When Rocket is almost murdered again by Taserface, Nebula steps in again and makes sure he’s kept alive at least until he can be surrendered for the bounty. There’s no evidence that Nebula has any reason to care about Rocket, so as far as I can tell she’s only looking after him for Gamora’s sake. She is angry about the constant fighting, and she’s the person who angrily says that the Guardians must not care about each other since they bicker so much. Nebula has some strong feelings about friendship and camraderie and protection despite also having, as far as we can tell from canon, basically zero experience having any of her own except in the context of growing up with Gamora.
Who doesn’t appear to believe that Nebula is redeemable in any way, by the way, judging by the way she treats Nebula and her planned place to deposit her in prison–something I read as sentiment on one level, in that she doesn’t want Nebula dead and will go to some lengths to keep that from happening, but on the other hand something that says she doesn’t trust Nebula as a person to be capable of anything but genocide. Gamora has nothing to say to Nebula that isn’t an insult, and yet Nebula continues, doggedly, to do everything in her power to keep Gamora’s team safe while she focuses on that goal of winning.

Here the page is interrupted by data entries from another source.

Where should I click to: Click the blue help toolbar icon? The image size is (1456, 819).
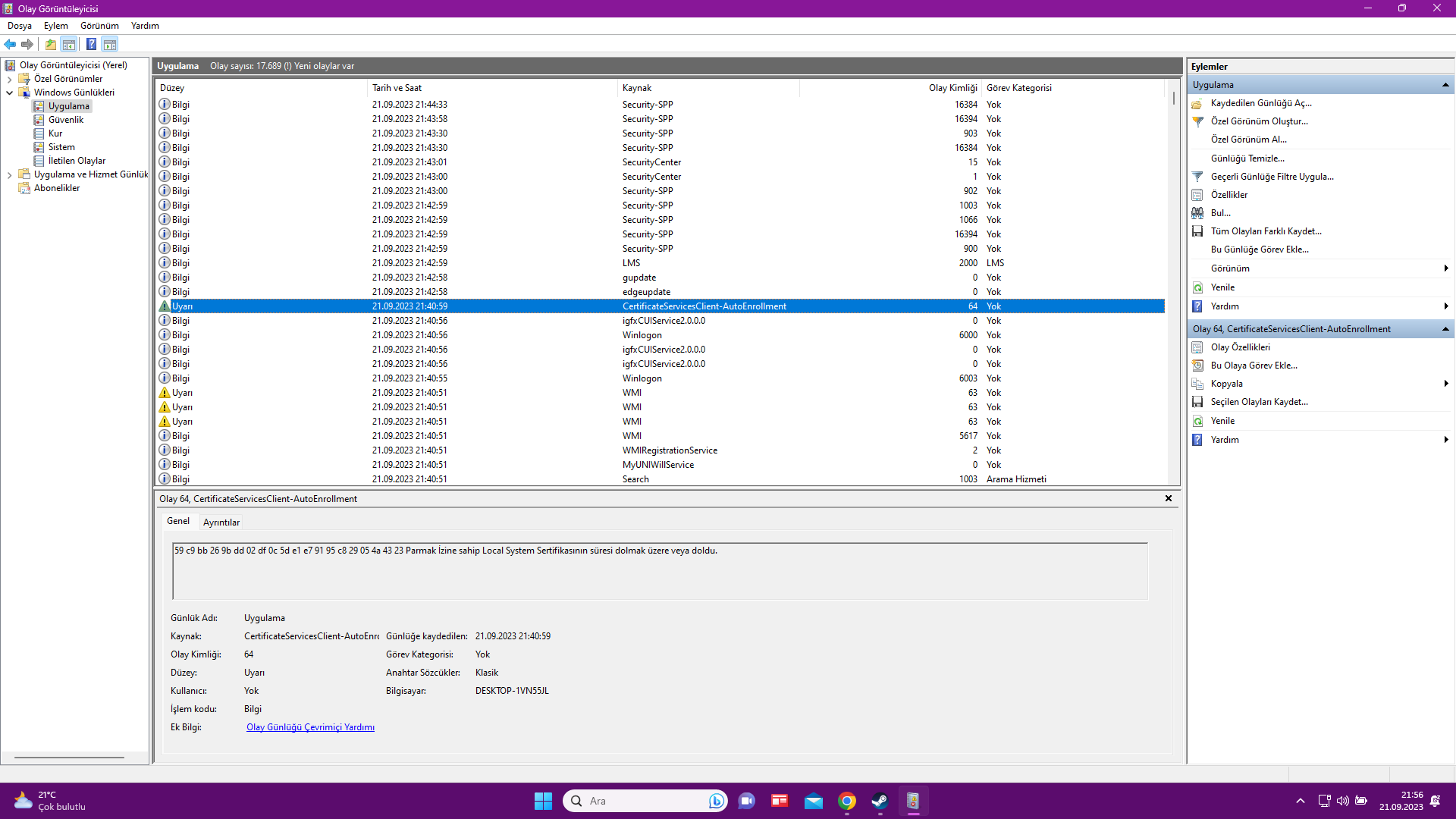91,44
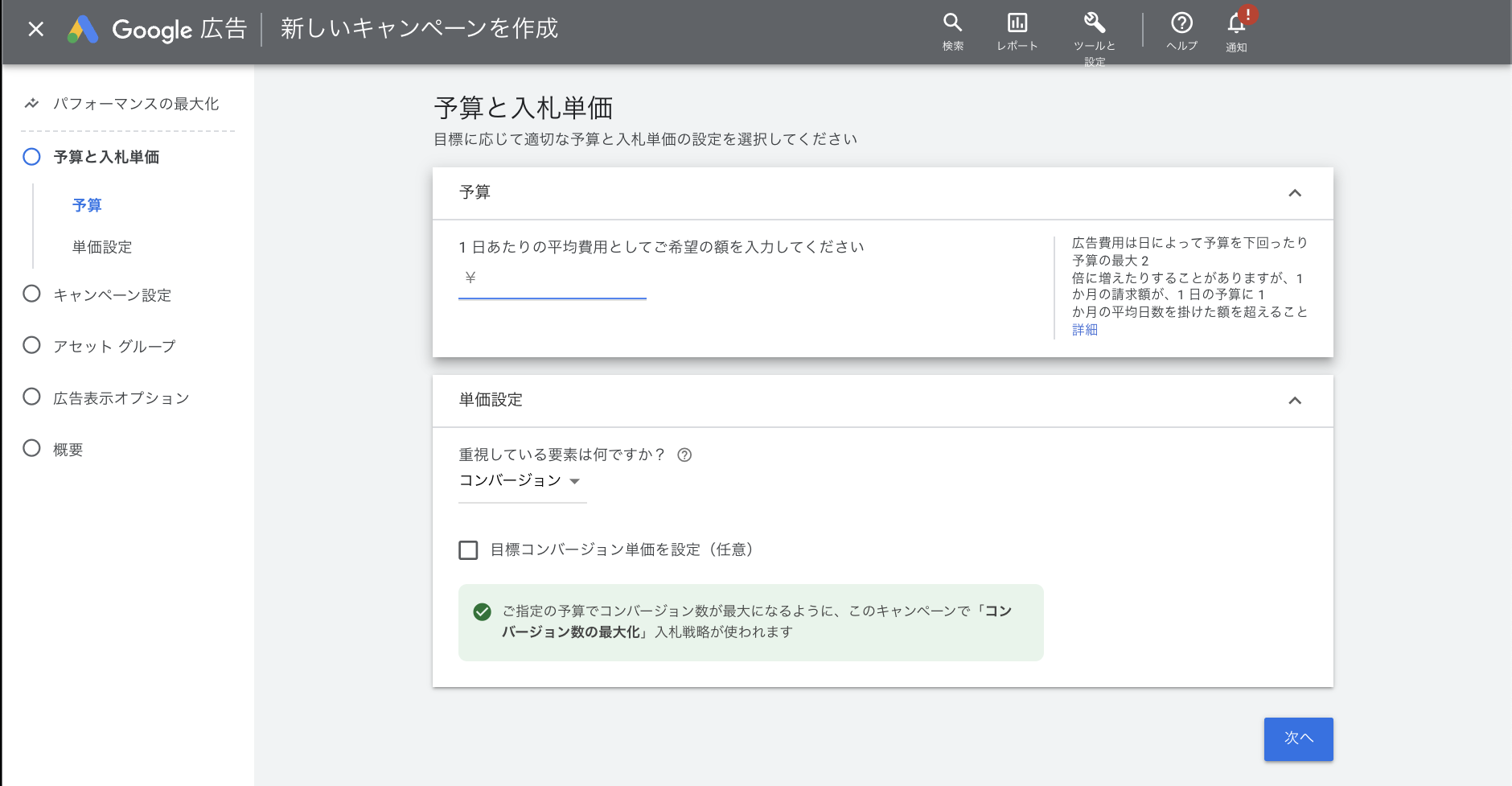The width and height of the screenshot is (1512, 786).
Task: Open the 詳細 link about ad costs
Action: coord(1083,329)
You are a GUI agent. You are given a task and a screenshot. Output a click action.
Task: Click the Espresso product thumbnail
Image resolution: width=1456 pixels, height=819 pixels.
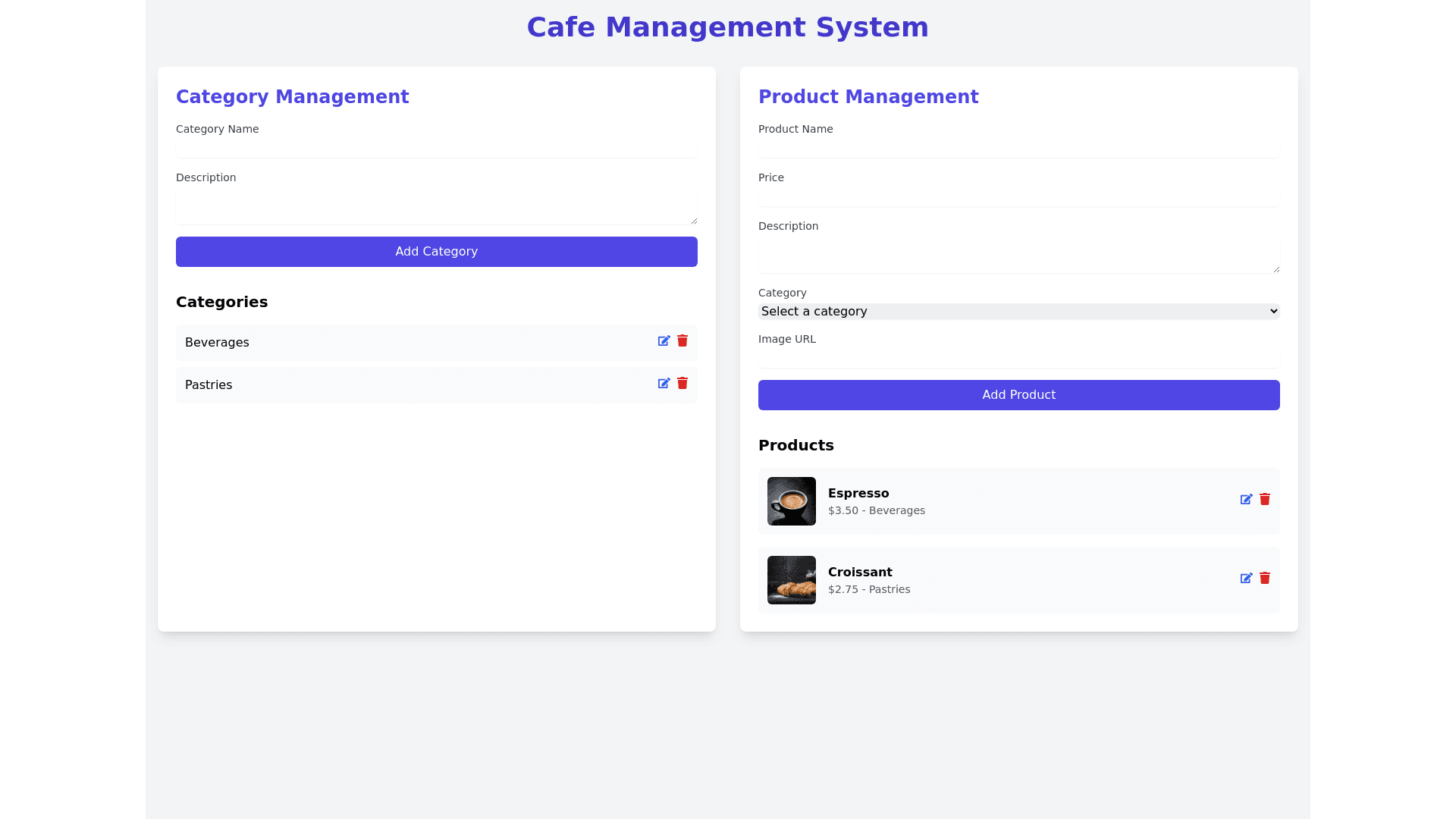791,501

(You can compare and contrast that with Yondu’s relationship with Stakar, by the way, because that’s also pretty much how Stakar treats Yondu–you did the bad thing, I cast you out because you did, and I don’t believe you are ever trustworthy again–despite Yondu wanting desperately to atone and make things right and, I think, never having been heard out properly to begin with. But that is a rant for another day.)
Bring that over to Yondu. He clearly has very good insight into people who mask their affection and their desire to connect with violence, threats, and attacks; after all, as he says to Rocket, you’re me. He has an extremely good reason to be angry and mistrustful of Nebula, but in fact he sizes her up about as quickly as he sizes up Rocket and the next time he sees her he grins, settles in, and exchanges a quick joke as if they’re old friends.
I firmly believe that if Yondu had lived, at some point he would probably have tried to mentor Nebula in the same way that he tried to mentor Rocket about fixing that, and that he liked Nebula for who and what she was and what she was trying to do. I think he recognized the ways Nebula is trying despite a hell of a shitty childhood, and I think he saw himself in her. And I just–I think that would have been good for all of them. I think there’s something really healing in the idea of Yondu sort of adult-parenting Nebula and Rocket into how emotions actually work and how they can keep themselves safe without unsolicited attacks or threats to test the waters, especially a Yondu who is still learning himself as he goes along, but who has exactly the right kind of experience to tell them what they’re doing and why.